When offered a deal that would get him out of jail, Baptist preacher John Waller refused to budge.
Waller, imprisoned in Middlesex County in the early 1770s for his beliefs, would have to agree to stop spreading his Baptist message because the only accepted church at the time was the Church of England.
Waller and three other preachers refused the deal and spent 46 days behind bars. In a letter to the judge, Waller explained that he would be "sinning against God" if he kept his faith to himself.
That letter, along with thousands of other documents, is on display in the Heritage Gallery at the Virginia Baptist Historical Society. The museum, on the campus of the University of Richmond, traces Baptist heritage in Virginia....
Neil, Church history is not black and white and you show this with these mitigating factors. However, in my study of original source documents beginning from the close of the New Testament (with Scripture alone my canon) to the twentieth century, I have come away with a deep appreciation for the men who selflessly pressed for Christian establishmentarianism in many different countries and worked together with pastors, elders, and teachers to bring salvation and sanctification to millions who otherwise would have been lost in the heretical mess we see today. So I want to thank God for the men who resisted the Independency movement, because they are almost entirely rejected and ridiculed, or their teachings and deeds censored by their supporters out of embarrassment. I close with the quote posted below which I appreciate.
George Gillespie: The orthodox churches believe also, and do willingly acknowledge, that every lawful magistrate, being by God himself constituted the keeper and defender of both tables of the law, may and ought first and chiefly to take care of God's glory, and (according to his place, or in his manner and way)to preserve religion when pure, and to restore it when decayed and corrupted: and also to provide a learned and godly ministry, schools also and synods, as likewise to restrain and punish as well atheists, blasphemers, heretics and schismatics, as the violators of justice and civil peace.
"Baptist ministers were imprisoned and even whipped for their beliefs," Anderson[the curator of the museum] said. "That's hard to comprehend in our society today."
This fellow must not have read how Baptist Missionaries have been treated in Iraq and Yemen, recently. It sounds like some of this material should tour England, the home of Spurgeon, there needs to be a revival of Baptistism of the Spurgeon variety in that country again.
DM, what should I pray for? I need more specifics (which I'm not sure you should give in a public venue like this).

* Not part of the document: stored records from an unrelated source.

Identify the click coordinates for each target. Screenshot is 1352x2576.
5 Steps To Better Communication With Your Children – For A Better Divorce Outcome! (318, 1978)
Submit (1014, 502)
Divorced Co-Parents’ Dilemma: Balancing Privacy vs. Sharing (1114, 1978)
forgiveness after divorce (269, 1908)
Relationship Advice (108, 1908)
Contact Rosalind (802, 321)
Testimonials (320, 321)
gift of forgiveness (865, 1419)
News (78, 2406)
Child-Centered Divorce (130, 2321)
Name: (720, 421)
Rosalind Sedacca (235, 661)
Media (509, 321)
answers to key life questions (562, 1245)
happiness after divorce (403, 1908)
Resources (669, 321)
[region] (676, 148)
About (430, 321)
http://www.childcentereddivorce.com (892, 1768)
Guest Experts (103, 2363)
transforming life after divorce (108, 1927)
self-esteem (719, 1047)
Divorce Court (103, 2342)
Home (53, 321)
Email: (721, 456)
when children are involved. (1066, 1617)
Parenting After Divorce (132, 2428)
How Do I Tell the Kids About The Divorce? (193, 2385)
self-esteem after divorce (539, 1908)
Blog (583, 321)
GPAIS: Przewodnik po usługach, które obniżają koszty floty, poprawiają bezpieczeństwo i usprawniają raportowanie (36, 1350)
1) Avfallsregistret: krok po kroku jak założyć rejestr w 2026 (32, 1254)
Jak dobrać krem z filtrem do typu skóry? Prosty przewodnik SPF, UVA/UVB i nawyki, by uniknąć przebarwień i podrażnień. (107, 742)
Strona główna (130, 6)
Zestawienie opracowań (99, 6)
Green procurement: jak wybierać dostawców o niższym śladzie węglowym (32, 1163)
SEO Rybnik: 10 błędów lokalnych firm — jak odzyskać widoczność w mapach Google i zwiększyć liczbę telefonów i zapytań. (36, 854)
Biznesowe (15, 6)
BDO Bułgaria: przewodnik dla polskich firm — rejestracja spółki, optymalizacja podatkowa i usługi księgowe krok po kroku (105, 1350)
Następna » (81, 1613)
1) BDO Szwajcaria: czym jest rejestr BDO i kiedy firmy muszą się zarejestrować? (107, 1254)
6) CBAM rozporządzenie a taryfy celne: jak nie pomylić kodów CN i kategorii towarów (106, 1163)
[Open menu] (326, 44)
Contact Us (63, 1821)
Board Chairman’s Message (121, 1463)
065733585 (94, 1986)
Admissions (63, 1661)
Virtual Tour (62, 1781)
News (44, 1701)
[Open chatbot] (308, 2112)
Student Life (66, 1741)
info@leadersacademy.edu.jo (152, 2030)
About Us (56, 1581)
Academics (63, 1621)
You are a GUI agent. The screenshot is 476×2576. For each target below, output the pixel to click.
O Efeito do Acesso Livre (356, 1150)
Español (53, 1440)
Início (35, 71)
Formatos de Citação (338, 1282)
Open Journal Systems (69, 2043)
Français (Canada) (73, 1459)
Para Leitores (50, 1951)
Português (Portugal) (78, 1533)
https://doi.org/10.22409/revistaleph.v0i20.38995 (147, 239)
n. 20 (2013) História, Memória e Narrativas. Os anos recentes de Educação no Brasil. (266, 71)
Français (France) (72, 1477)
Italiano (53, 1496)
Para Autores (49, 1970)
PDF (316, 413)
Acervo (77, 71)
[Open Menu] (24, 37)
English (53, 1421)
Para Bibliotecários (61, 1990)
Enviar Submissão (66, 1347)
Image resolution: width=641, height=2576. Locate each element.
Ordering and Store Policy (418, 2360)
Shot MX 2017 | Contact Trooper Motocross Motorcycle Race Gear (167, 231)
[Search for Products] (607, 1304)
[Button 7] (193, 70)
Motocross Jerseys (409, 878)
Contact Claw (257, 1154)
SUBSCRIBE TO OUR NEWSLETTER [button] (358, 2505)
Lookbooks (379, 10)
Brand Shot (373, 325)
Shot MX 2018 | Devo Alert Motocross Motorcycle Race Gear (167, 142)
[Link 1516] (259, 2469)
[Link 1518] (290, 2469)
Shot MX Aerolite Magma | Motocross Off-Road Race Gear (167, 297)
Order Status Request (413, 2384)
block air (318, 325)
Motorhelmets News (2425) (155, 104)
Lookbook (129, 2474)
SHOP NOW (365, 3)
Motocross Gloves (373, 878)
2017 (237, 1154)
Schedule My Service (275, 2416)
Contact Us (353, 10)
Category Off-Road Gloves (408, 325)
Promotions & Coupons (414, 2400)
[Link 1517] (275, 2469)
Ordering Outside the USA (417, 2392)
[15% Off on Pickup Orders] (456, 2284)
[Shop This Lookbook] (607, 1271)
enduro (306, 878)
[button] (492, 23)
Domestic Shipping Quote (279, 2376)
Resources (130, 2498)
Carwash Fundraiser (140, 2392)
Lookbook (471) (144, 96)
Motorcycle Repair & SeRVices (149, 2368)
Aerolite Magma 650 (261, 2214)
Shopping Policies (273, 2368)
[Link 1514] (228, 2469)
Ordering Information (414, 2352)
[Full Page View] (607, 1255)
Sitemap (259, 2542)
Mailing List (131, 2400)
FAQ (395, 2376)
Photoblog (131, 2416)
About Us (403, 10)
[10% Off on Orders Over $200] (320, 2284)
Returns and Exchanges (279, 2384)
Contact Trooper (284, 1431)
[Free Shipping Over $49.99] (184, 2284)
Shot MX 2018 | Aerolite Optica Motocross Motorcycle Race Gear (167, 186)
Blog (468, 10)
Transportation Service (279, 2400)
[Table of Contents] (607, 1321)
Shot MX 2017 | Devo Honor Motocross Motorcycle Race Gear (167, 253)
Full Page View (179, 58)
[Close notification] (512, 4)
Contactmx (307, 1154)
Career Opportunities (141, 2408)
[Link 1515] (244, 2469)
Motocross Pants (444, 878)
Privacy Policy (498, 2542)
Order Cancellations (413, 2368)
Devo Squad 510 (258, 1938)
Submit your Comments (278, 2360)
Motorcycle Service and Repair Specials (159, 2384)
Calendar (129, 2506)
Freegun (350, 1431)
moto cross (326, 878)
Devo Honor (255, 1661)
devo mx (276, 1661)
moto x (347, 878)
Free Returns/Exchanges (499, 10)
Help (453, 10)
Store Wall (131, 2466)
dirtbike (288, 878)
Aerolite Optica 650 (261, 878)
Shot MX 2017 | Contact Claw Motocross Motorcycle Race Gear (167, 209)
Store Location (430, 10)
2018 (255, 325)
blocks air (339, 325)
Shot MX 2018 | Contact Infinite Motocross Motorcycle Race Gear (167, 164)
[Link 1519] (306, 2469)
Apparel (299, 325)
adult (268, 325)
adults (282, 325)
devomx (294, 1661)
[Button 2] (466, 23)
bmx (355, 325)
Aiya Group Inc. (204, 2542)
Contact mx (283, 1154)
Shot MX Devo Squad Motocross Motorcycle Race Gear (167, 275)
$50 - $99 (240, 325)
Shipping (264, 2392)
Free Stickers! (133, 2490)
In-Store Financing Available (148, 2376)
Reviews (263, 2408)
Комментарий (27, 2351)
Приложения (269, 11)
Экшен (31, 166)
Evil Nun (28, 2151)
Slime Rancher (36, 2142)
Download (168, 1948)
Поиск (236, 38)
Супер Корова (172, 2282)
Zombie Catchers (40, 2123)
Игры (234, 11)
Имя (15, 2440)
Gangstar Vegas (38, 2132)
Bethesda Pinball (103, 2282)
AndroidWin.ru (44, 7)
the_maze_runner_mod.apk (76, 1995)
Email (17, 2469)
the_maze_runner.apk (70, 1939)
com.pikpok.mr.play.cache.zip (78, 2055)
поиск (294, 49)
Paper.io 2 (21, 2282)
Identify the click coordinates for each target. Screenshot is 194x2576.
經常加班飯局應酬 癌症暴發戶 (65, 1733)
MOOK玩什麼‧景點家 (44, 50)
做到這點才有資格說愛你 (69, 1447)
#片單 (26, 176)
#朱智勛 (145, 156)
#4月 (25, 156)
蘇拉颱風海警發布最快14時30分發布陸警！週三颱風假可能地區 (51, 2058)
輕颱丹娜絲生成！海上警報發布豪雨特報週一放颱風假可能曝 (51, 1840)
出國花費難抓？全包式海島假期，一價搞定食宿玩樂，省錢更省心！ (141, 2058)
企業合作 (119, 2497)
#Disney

Craig, what is "schism" to some people is "separation from error" for others, which, as I recall, is why there are OPC, FPC, RPC "Covenanted", and other separatist Presby denoms. That's also why Massachusetts was colonized in the 1st place. If it's OK for Presbys to instigate church splits (oops, "separate"), you can hardly complain about the "spirit of independency" of Baptists, Congregationalists, et al. "Judgement begins at the house of God."
And trying to make Independents ashamed of their past is a poor apologetic anyway. That's the same tactic 4-Point Arminians use against Calvinists - Servetus and all that.
I realize there were fringe heterodox groups like Quakers, Levellers, etc., who were considered "Independents" but for whom I have no sympathy.
BTW, I understand Calvinists supported Jefferson in 1800 not because of his Rationalist tendencies but because he distrusted Federalist big-gov't.
Neil, In light of the horrible fallout brought on by these schismatics, the relationship of the different denominations must be different than in previous centuries (i.e. friendlier), but we are fooling ourselves if we believe that a healing can occur by glossing over the sins of history and avoiding the difficult task of corporate repentance and corporate sanctification. Americans have used the technique of ignoring history to escape the consequences of sin, but this is not God's way. I would reiterate the positive message of my previous post: The Christians who resisted schism (in Scotland, Holland, Switzerland, England, the Colonies, etc.), through enforcing established orthodoxy, in so far as it was biblical (and most of it was), were a blessing to both God and man and led many to salvation, who in a system of schism like we have today would be left to blow in the wind, as millions are as we speak. I thank God for these imperfect men who made a valiant effort to hold back the apostasy.
I think it was the primary one, but you must know better. I'm getting tired of denominational scapegoating. Frankly, the Reformed/Presby camp has a pretty poor track record itself (Scotland, Holland, Switzerland nat'l churches all apostate now, and a bunch of US Presbys all claiming to be true heirs of the WCF), so there's plenty of blame to go around, IMHO. I remember some rabid Presby type here blaming Ref. Baptists for stealing "their" confession. I hope that sickens you, it sure does me.
I thank God for the Anglicans and Presbyterians who made a serious effort to stem the tide of schism brought on by the Baptists and others over the years. However, it was God's will that schismatics, heretics, and atheists would gain unprecedented power and bring a dark age of moral and spiritual chaos to the West. I trust His sovereign will and pray that this "Baptist" age in which the Church is being disciplined will bear great fruit for His glory.